Your task :: Your task is to retype, exactly and without pictures, the line holding "Where should I" and each line that follows it to the end of the entries.

Records from a data collection:
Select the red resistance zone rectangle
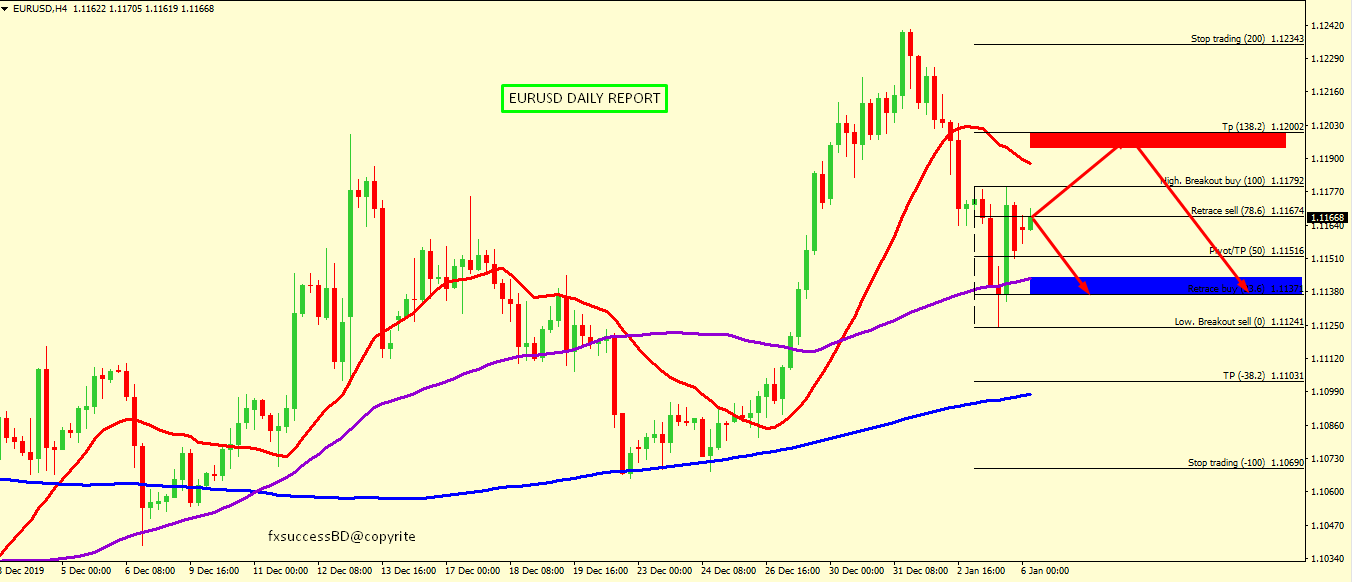 tap(1157, 140)
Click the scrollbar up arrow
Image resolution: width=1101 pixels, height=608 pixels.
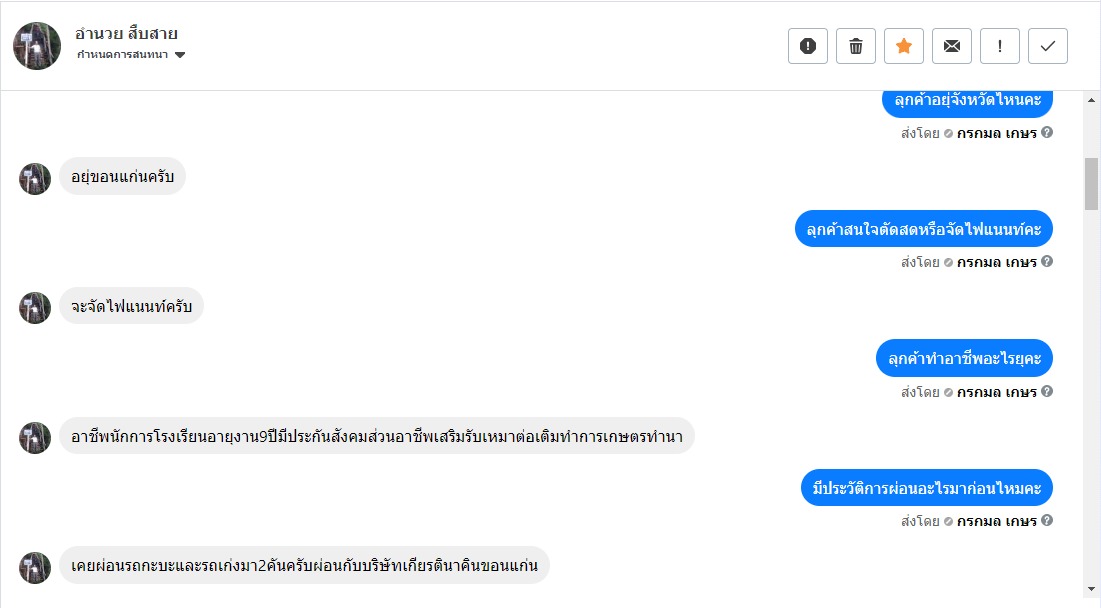tap(1091, 99)
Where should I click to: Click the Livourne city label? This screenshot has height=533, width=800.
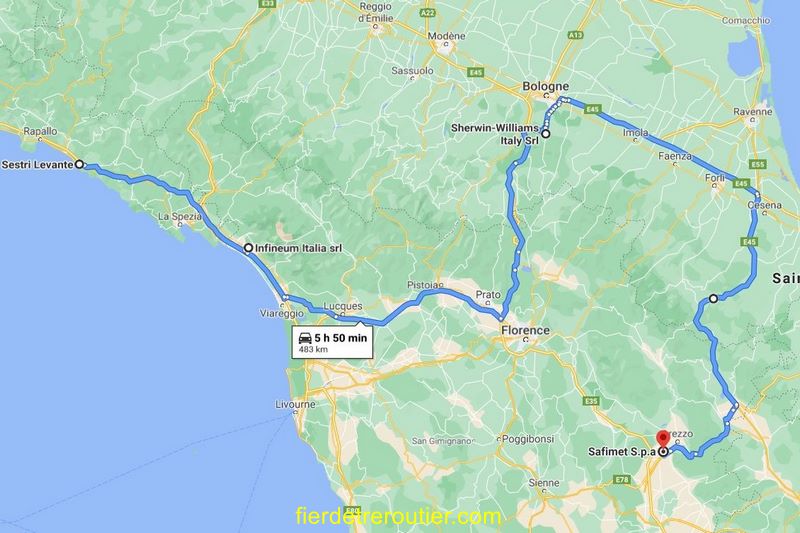[x=295, y=404]
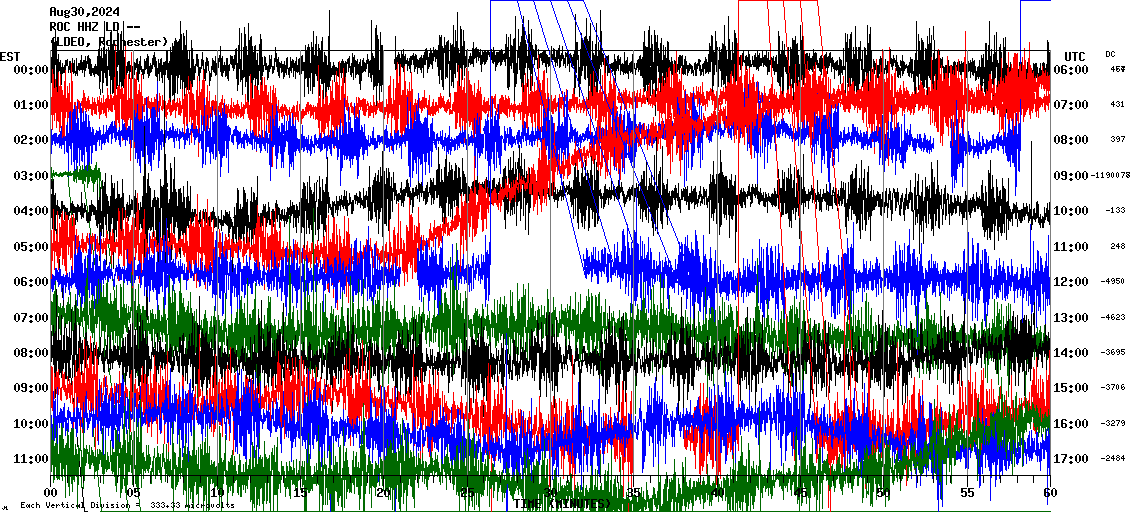Select the 03:00 EST row label
This screenshot has width=1130, height=519.
[x=33, y=176]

Response to the task ::
Where should I click to: Click the Livourne city label? This screenshot has height=533, width=800.
[x=295, y=404]
Select the 03:00 EST row label
This screenshot has width=1130, height=519.
[x=33, y=176]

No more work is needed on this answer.